## PROVIDED RECORDS
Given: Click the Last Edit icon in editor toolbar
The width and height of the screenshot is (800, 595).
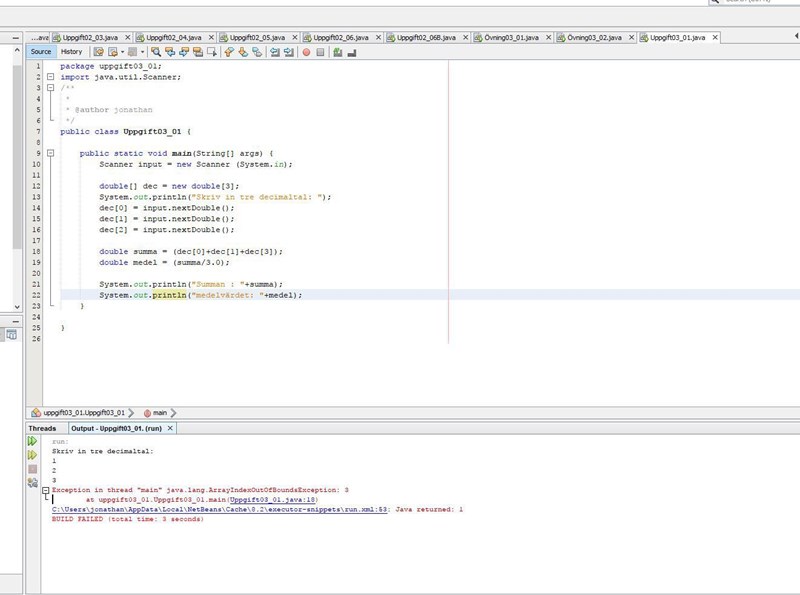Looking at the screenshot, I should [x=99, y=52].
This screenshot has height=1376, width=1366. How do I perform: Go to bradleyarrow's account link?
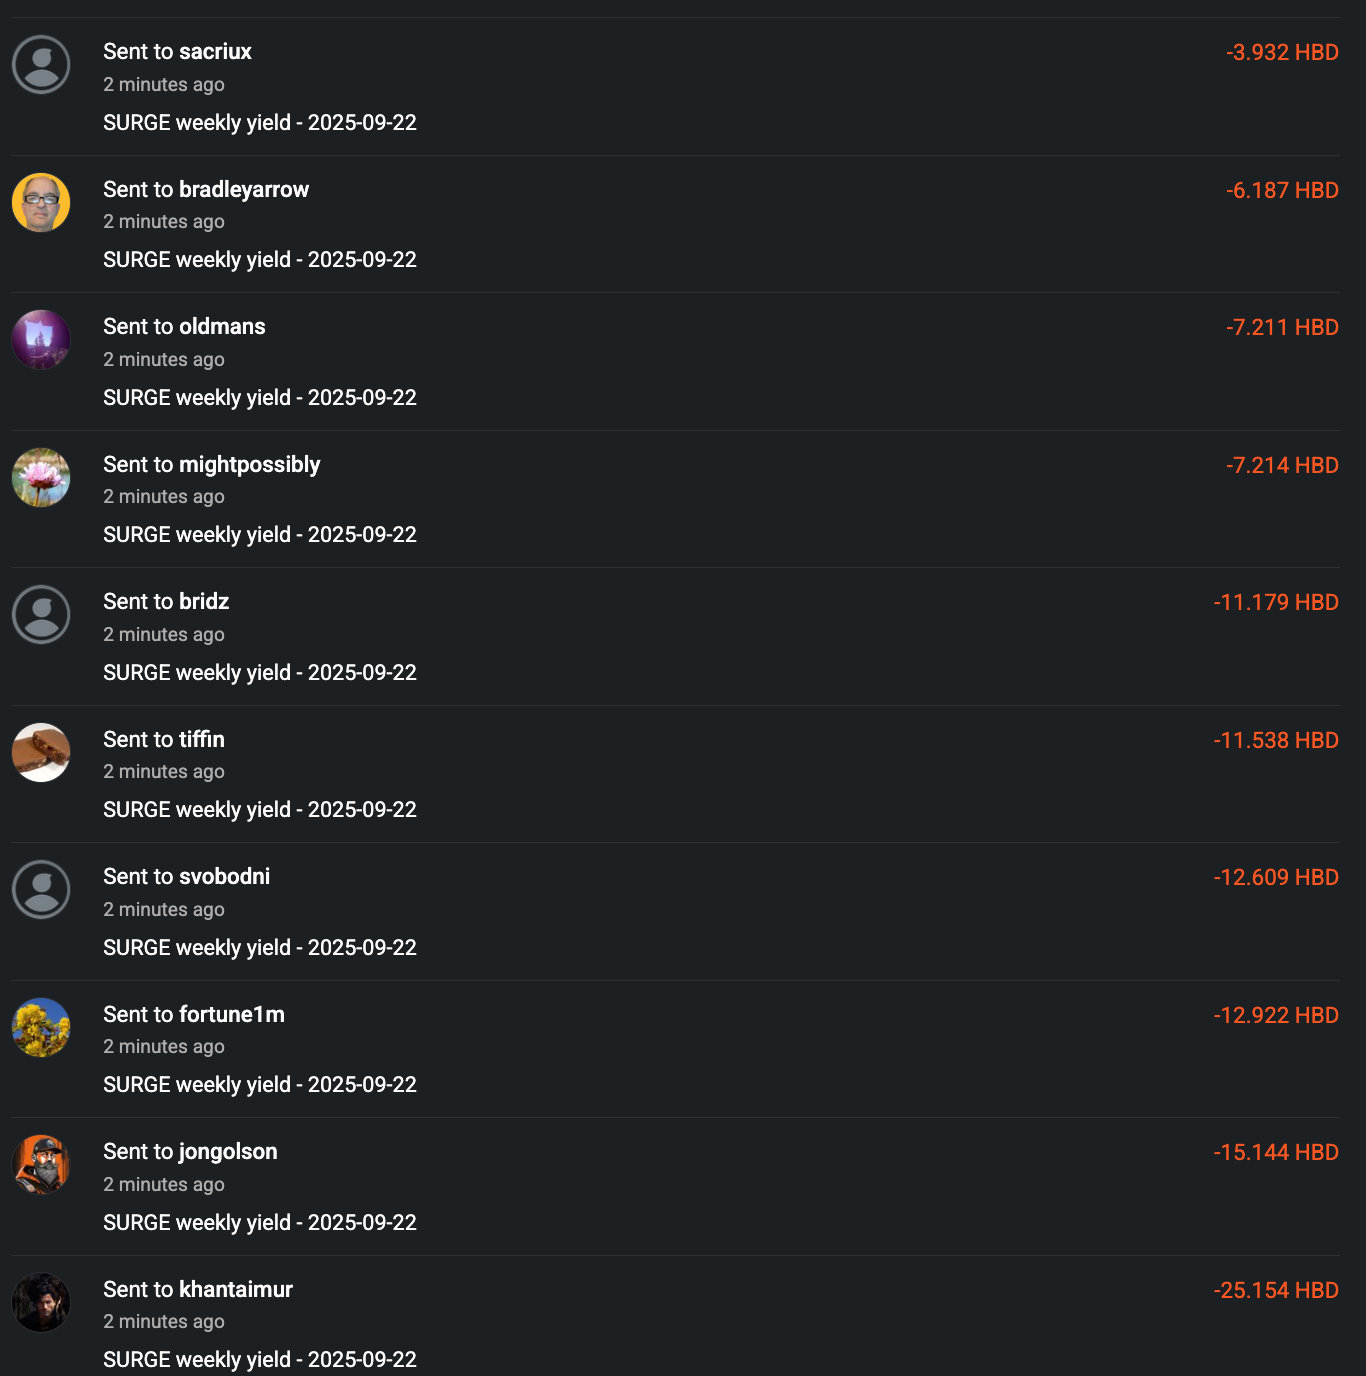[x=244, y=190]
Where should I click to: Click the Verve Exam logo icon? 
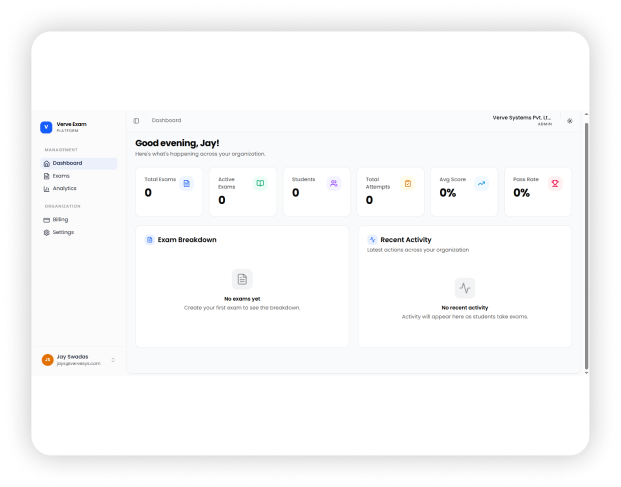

## THE PROBLEM
Extract the text of every item above, reproducing each line verbatim and omitting the pictures.

## COMPLETE OUTPUT
Given: Click the Last Edit icon in editor toolbar
The width and height of the screenshot is (800, 595).
Looking at the screenshot, I should [x=99, y=52].
This screenshot has height=1376, width=1366. How do I perform: Go to bradleyarrow's account link?
[x=244, y=190]
Where should I click to: Click the Verve Exam logo icon? 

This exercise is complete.